I Cavs recuperano 26 punti e i Bucks dominano in un pazzo playoff a Est.
 di Simone Mazzola Twitter:   articolo letto 185 volte
Dominio Bucks, rimonta epica dei Cavs, orgoglio Grizzlies

I Cavs ipotecano la serie, mentre Milwaukee distrugge i Raptors e i Grizzlies riaprono la serie.

Milwaukee Bucks-Toronto Raptors 104-77 (serie 2-1)
La gara tre dei Bucks è un vero e proprio capolavoro di Kidd e di tutti i suoi ragazzi. Il massacro dei Raptors inizia dalla palla a due, dove Midlleton e Antetokounmpo dettano legge subito producendo tanto in poco tempo.
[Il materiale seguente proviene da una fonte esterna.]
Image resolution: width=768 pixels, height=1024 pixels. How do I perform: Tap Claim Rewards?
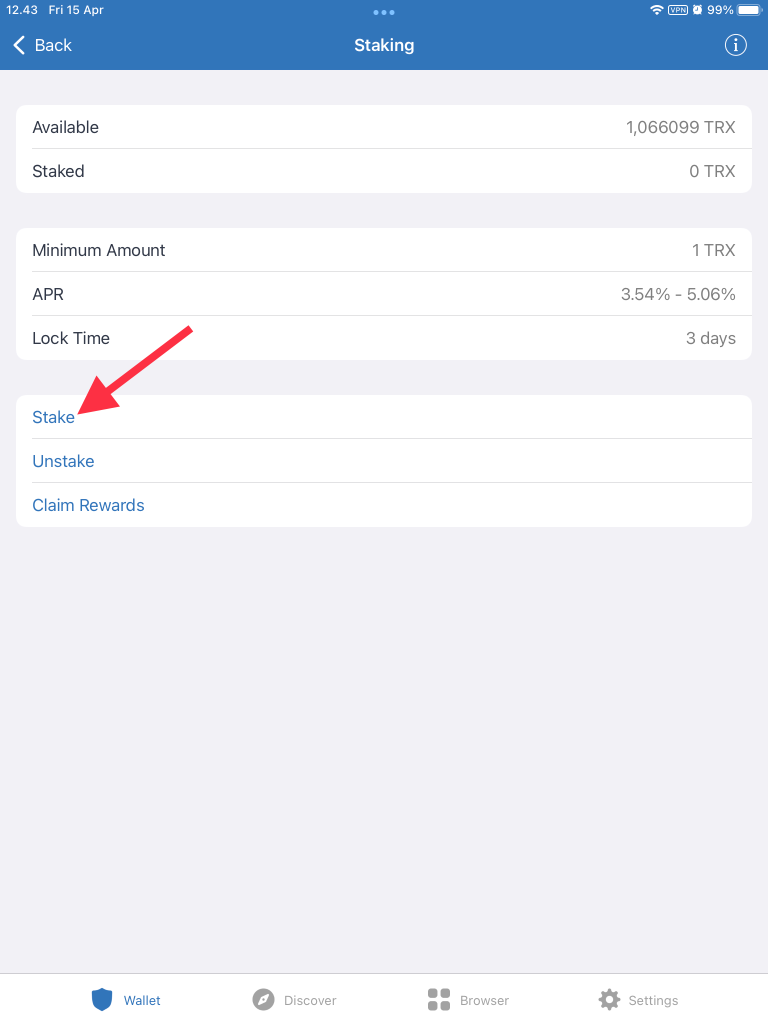88,505
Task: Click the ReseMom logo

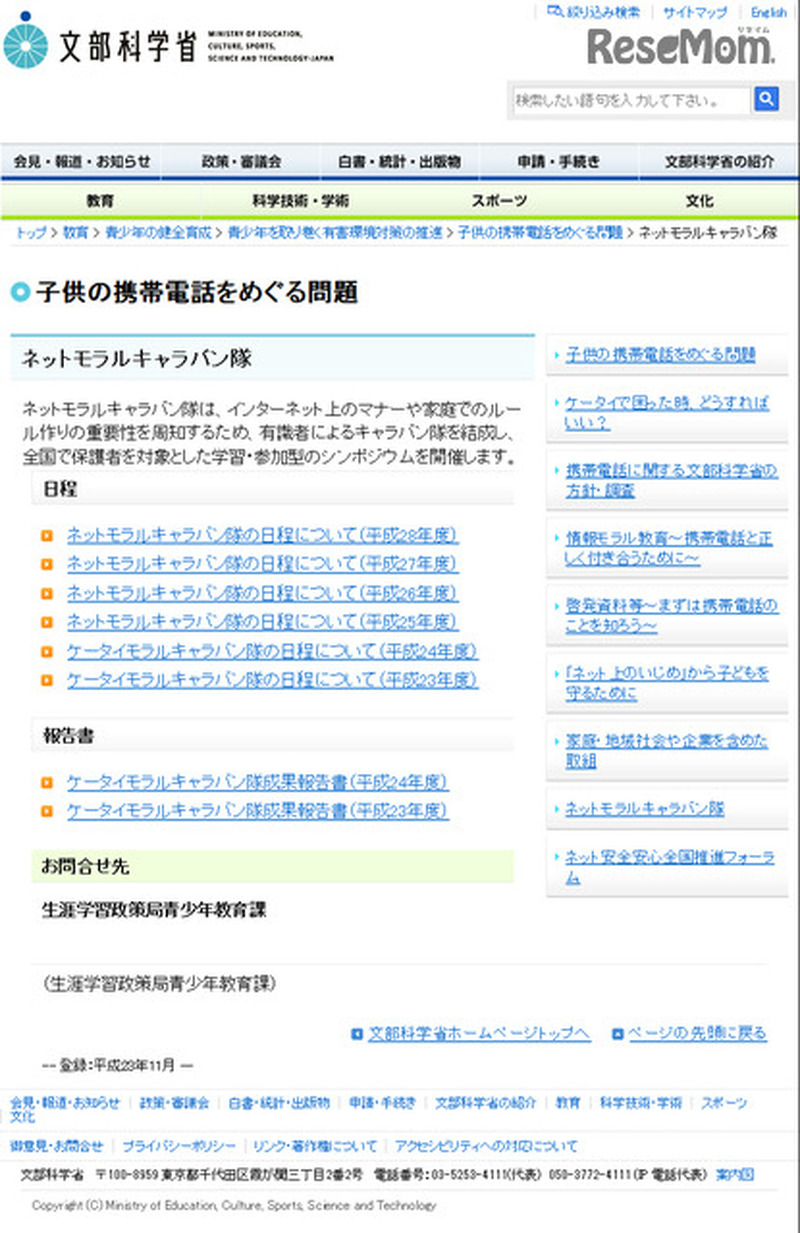Action: pyautogui.click(x=680, y=47)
I Raptors sembrano attoniti e nel momento in cui si accorgono di essere in campo sono già sotto di venti punti. Il 32-12 della prima pausa la dice lunga. Non prosegue bene nel secondo quarto e si va negli spogliatoi sul 57-30 per 24 minuti di puro garbage time dove Lowry e DeRozan non capiscono nulla del match, Ibaka si innervosisce e si fa assestare un tecnico e nessuno reagisce. Il “fear the deer” di tutto il palazzetto è in visibilio e i Bucks vanno 2-1 dando una pesantissima sterzata alla serie.
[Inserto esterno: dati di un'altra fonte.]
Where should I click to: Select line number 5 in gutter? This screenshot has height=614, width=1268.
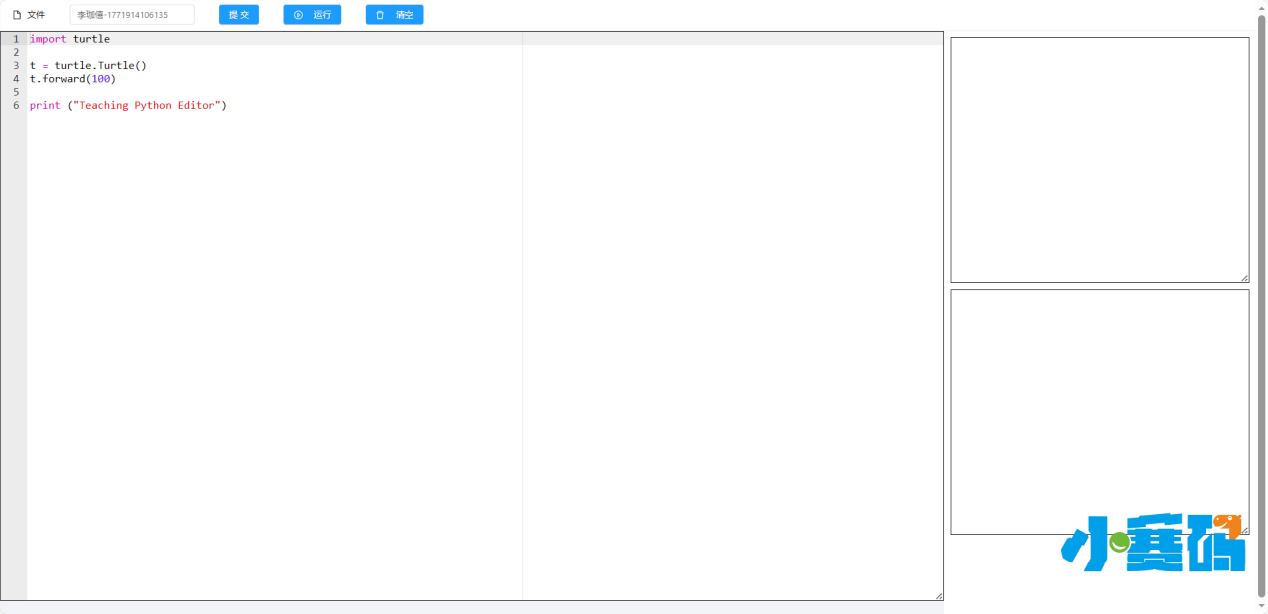[x=16, y=92]
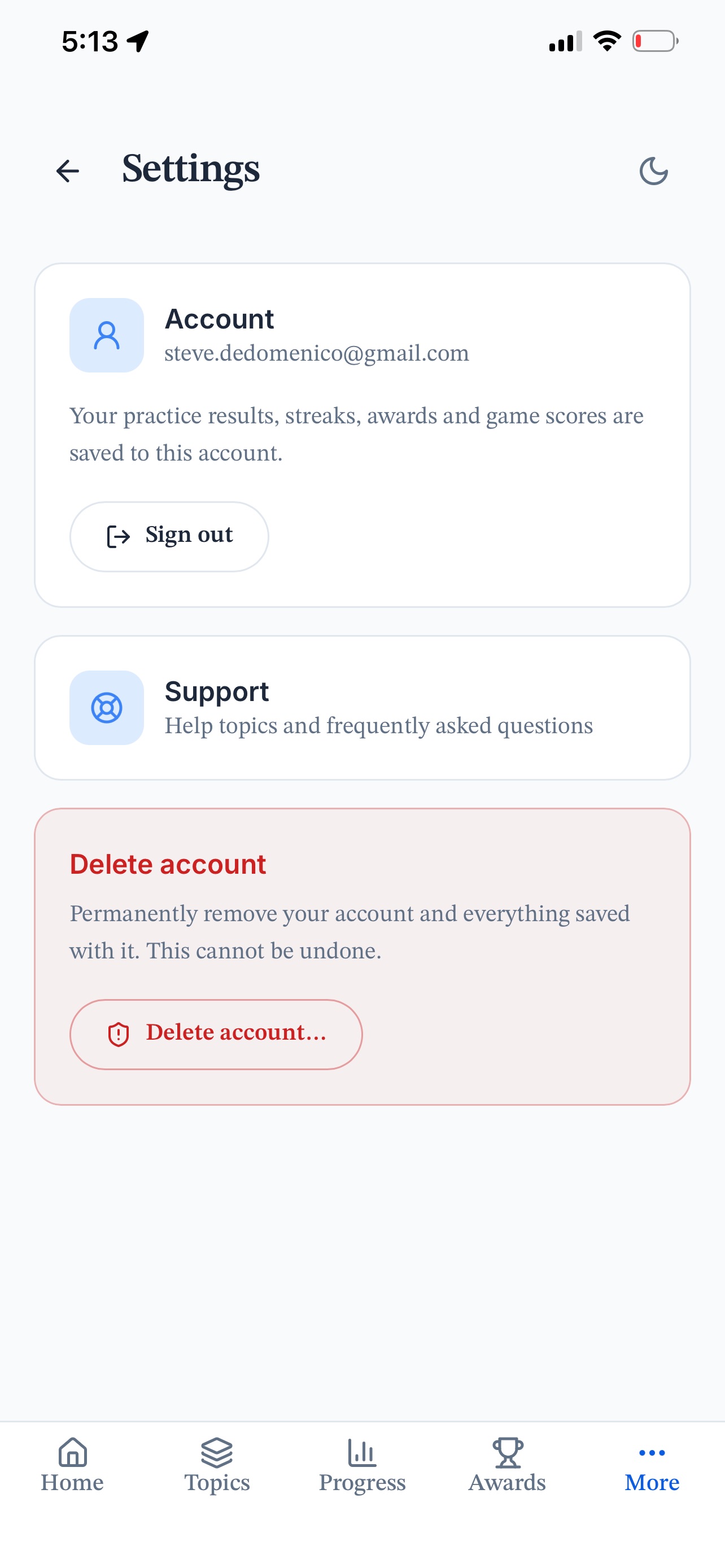Image resolution: width=725 pixels, height=1568 pixels.
Task: Open the Home tab
Action: click(72, 1466)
Indiana Pacers-Cleveland Cavaliers 114-119 (serie 0-3)
I Pacers giocano il primo tempo della vita ritoccando il massimo di punti segnati nella storia della franchigia a quota 74 e da solo Paul George ne griffa 20. James non riesce da solo a tenere lì i suoi, sebbene nel secondo quarto sorpassi Kobe Bryant come terzo marcatore della storia nei playoffs. I Pacers volano a +26 in completo controllo, ma quando LeBron decide d’inserire la marcia playoffs non ce ne è per nessuno, anche se sei sopra con quel distacco. Sono 41 punti, 13 rimbalzi, 12 assists con 14-27 e solo i soliti problemi ai liberi con 7-14 a renderlo umano. Nel solo terzo quarto i Cavs recuperano 18 punti con un sontuoso LBJ e poi quando lui e Korver infilano triple a ripetizione, il finale sembra scritto. Sono ancora del re i canestri del pareggio e del sorpasso. George prova l’ultimo sussulto, ma Frye con la tripla dal lato manda i titoli di coda su partita e serie.

Memphis Grizzlies-San Antonio Spurs 105-94 (serie 1-2)
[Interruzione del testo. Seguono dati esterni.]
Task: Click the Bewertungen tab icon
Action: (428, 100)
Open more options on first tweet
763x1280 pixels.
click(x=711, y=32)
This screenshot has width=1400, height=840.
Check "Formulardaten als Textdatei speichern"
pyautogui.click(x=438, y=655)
I Grizzlies fermano la loro serie di nove sconfitte consecutive nei playoffs giocando una partita da grit and grind. Dopo la sfuriata con i media, David Fizdale entra in campo e viene accolto da una vera e propria ovazione del pubblico che dura minuti. In campo i suoi giocano con il cuore, Randolph dispensa talento, Gasol sapienza e Conley concretezza, mentre Vince Carter si concede qualche escursione sopra il ferro. Gli Spurs non sono sufficientemente concentrati e finiscono sotto anche di quindici lunghezze nel terzo quarto, dove la classe operaia dei Grizzlies va in paradiso e accorcia le distanze nella serie.